Keep in mind that if the type of the property is a mutable reference type, the property value can be changed even if the property is get-only.

X DO NOT provide set-only properties or properties with the setter having broader accessibility than the getter.

For example, do not use properties with a public setter and a protected getter.

If the property getter cannot be provided, implement the functionality as a method instead. Consider starting the method name with Set and follow with what you would have named the property. For example, AppDomain has a method called SetCachePath instead of having a set-only property called CachePath.

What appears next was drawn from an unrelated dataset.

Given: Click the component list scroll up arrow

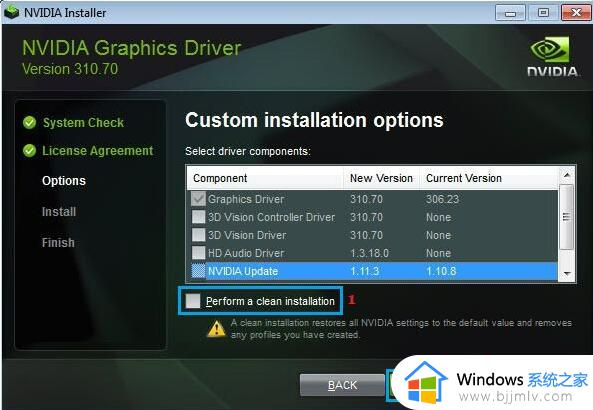Looking at the screenshot, I should [567, 175].
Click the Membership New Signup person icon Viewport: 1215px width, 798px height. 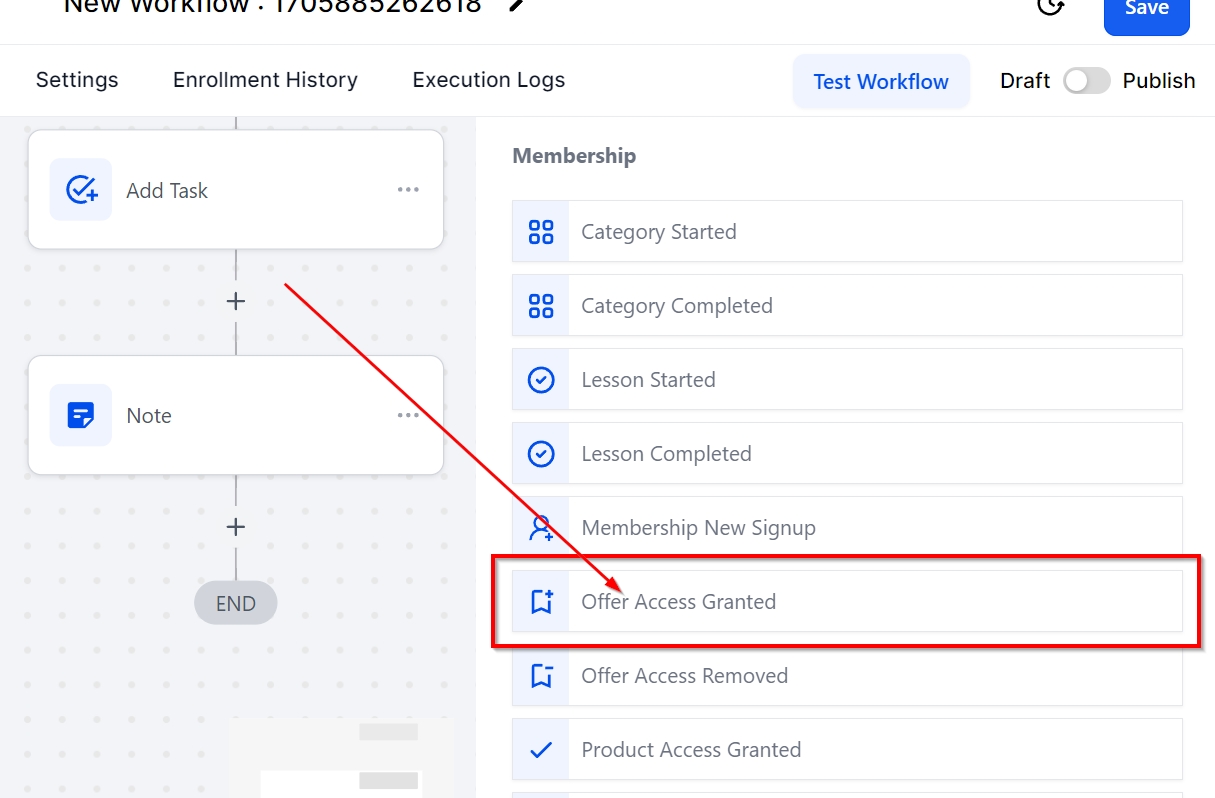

✓ DO provide sensible default values for all properties, ensuring that the defaults do not result in a security hole or terribly inefficient code.

✓ DO allow properties to be set in any order even if this results in a temporary invalid state of the object.

It is common for two or more properties to be interrelated to a point where some values of one property might be invalid given the values of other properties on the same object. In such cases, exceptions resulting from the invalid state should be postponed until the interrelated properties are actually used together by the object.

✓ DO preserve the previous value if a property setter throws an exception.

X AVOID throwing exceptions from property getters.

Property getters should be simple operations and should not have any preconditions. If a getter can throw an exception, it should probably be redesigned to be a method. Notice that this rule does not apply to indexers, where we do expect exceptions as a result of validating the arguments.





Python

Code should conform to PEP8, apparently. (Taken from Coding Standards#Python.)